Tomad como ejemplo la propia naturaleza. La naturaleza no tiene consciencia ni intención ninguna, simplemente va haciendo y sin embargo mirad las maravillas que ha creado, las nubes, las montañas, los pinos, los cisnes, las flores, las montañas, las cascadas, el toro bravo, el ruibarbo, las catedrales, el cerebro, los vuelos trasatlánticos, la poesía, el helado de pistacho y el iPad, por poner sólo un ejemplo. Vale que es una chapucera, que ha necesitado millones de años para todo eso, que ha habido un montón de pasos hacia atrás, pero es que caray!!, lo ha hecho todo sin poner esfuerzo ninguno, simplemente ha dejado que las cosas ocurrieran y ya está. …¿entendéis lo que os quiero decir?

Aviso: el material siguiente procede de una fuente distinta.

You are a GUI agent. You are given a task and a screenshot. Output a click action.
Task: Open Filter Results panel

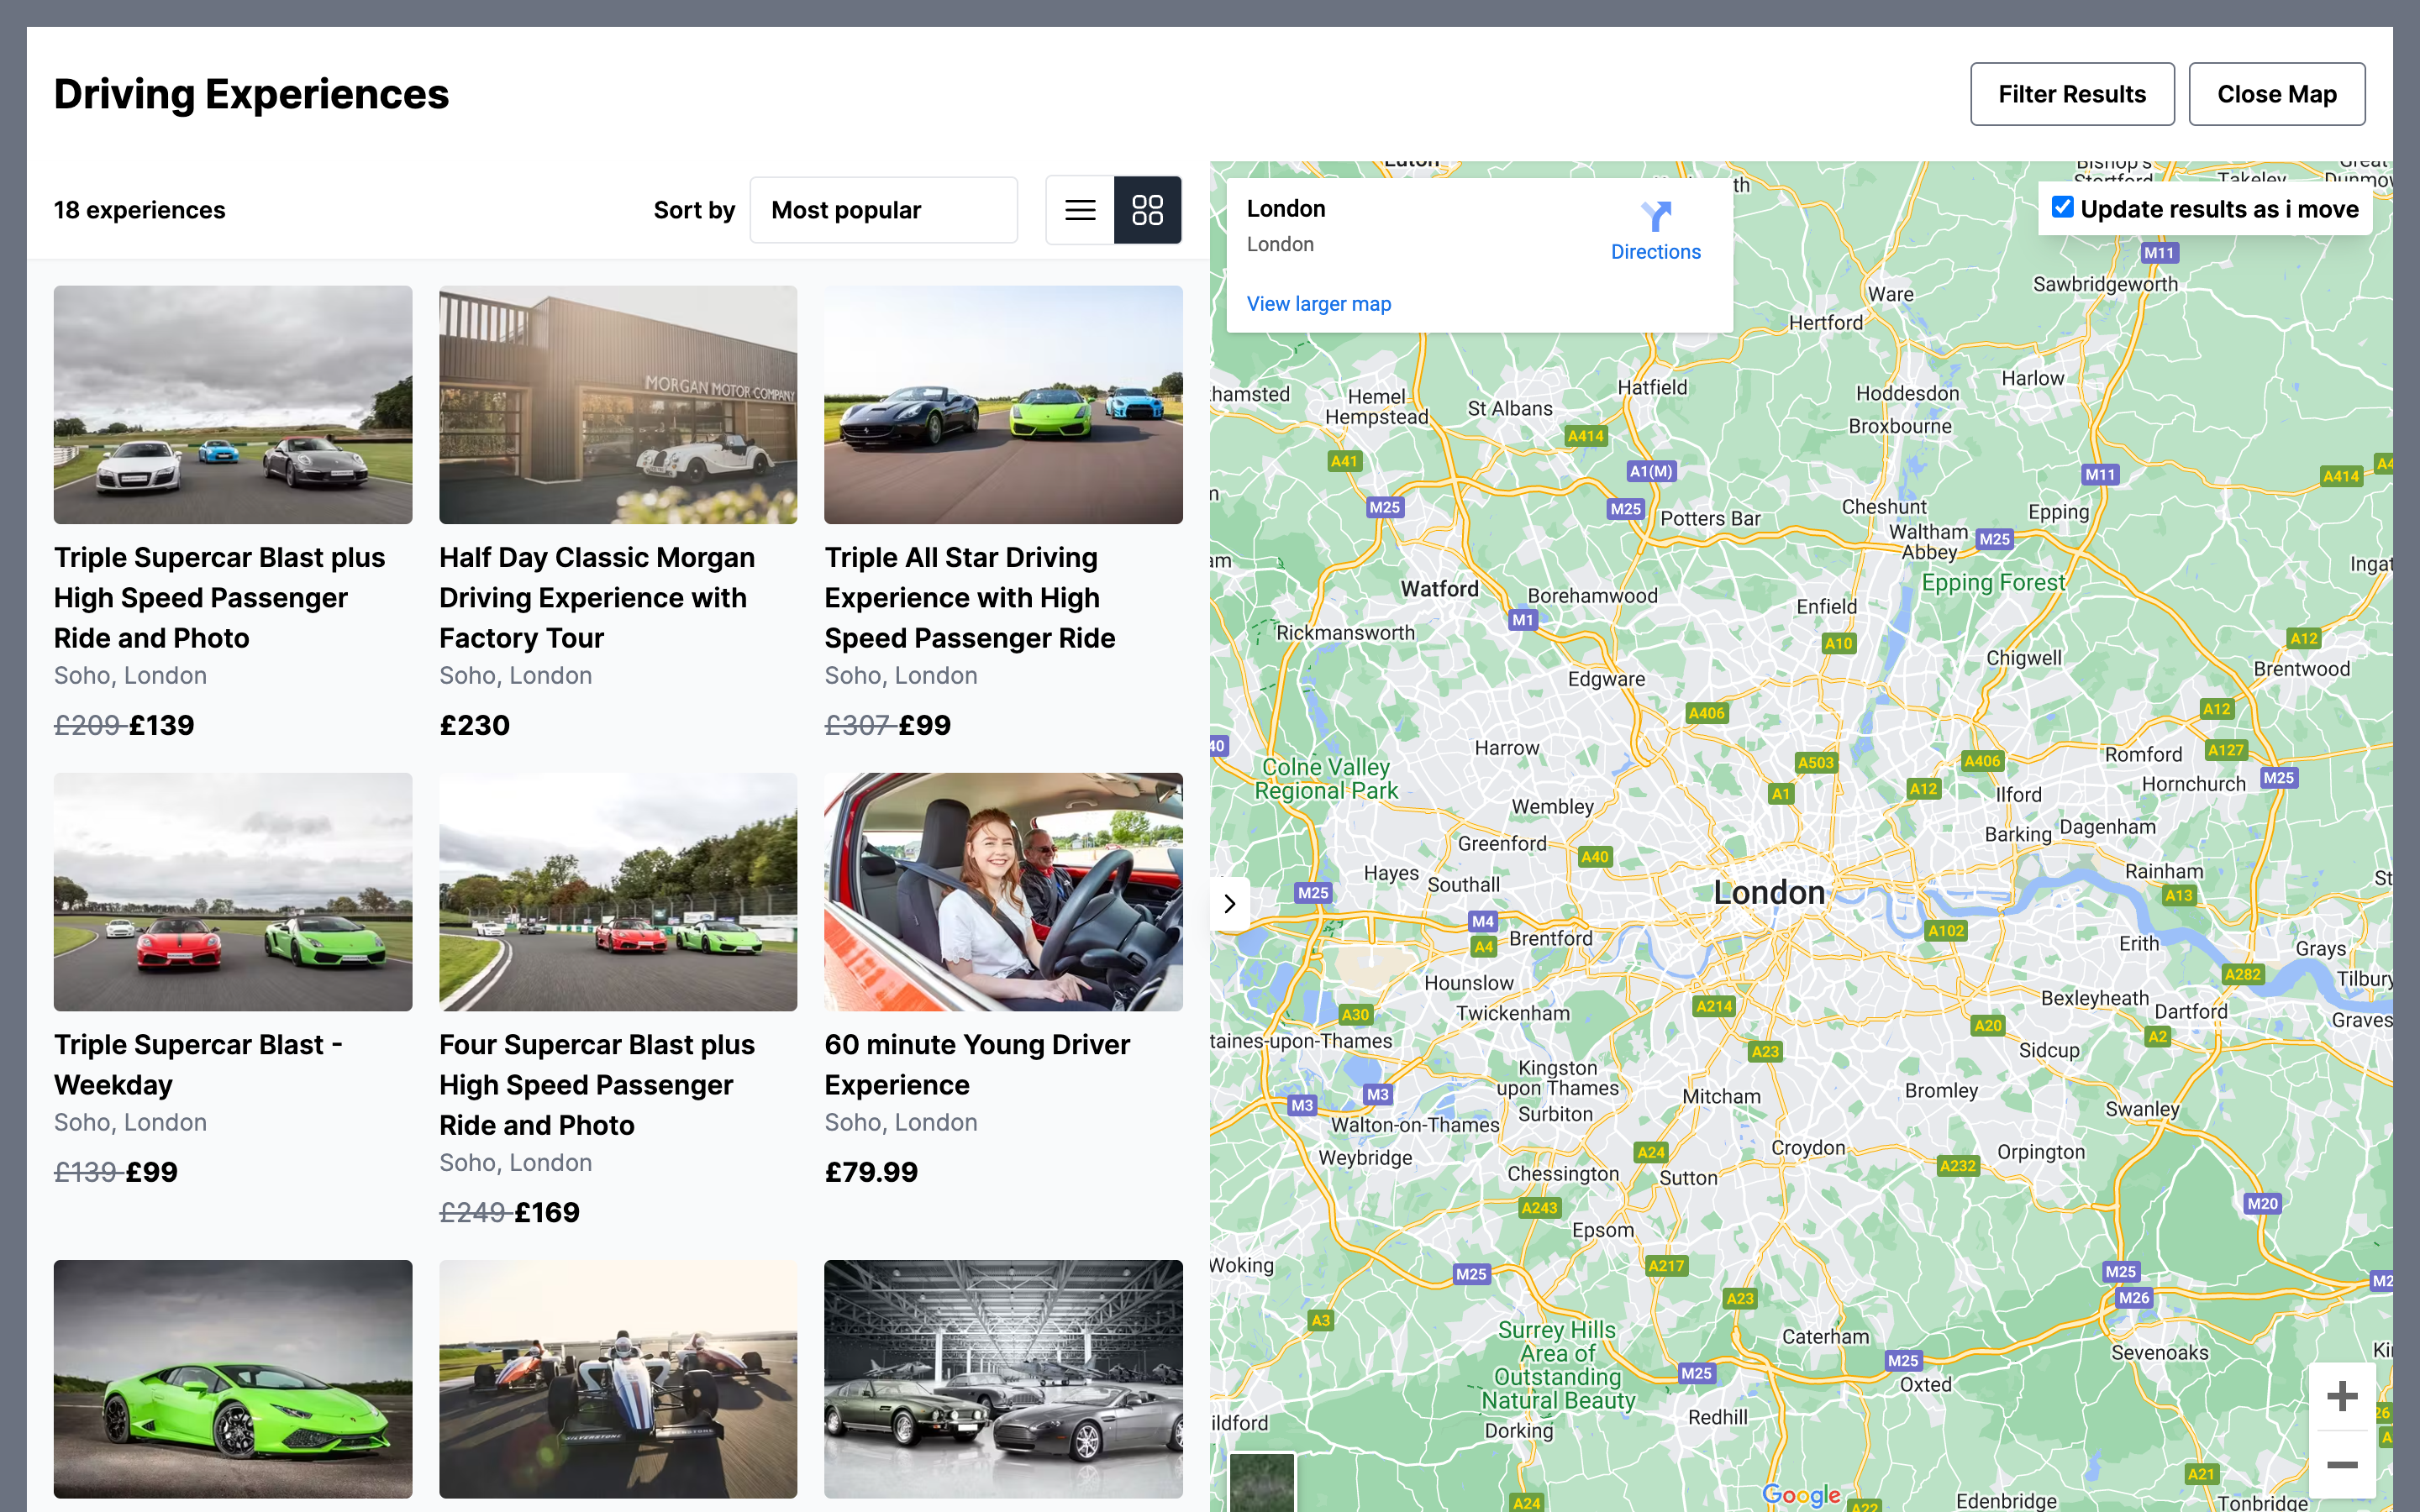(x=2071, y=94)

A veces nos obcecamos en creer que esforzándonos mucho y poniéndonos manos a la obra vamos a conseguir hacer más cosas y hacerlas más rápido. No niego que en ocasiones pueda ser así, pero la propia experiencia me dice que en los asuntos en los que las personas metemos la zarpa voluntariamente con la intención de arreglar las cosas todo se acaba yendo al garete de la peor forma posible. Sin embargo cuando realizamos las cosas de forma espontánea y dejamos que se desarrollen a su propio ritmo todo acaba saliendo mucho mejor.

Creo que el significado del Wu Wei va más por ahí. Deja que los hechos fluyan que sigan su devenir natural y acabarán colocándose donde les corresponda de forma suave y espontánea. La arrogancia de pretender que podemos modelar la existencia a nuestro gusto provocando intencionadamente los acontecimientos me parece ingenua a la vez que necia.

Si empiezas a dejar que las cosas fluyan libremente en tu vida, quizá tendrás tropiezos, quizás tardes más en avanzar pero sin duda llegarás mucho más lejos.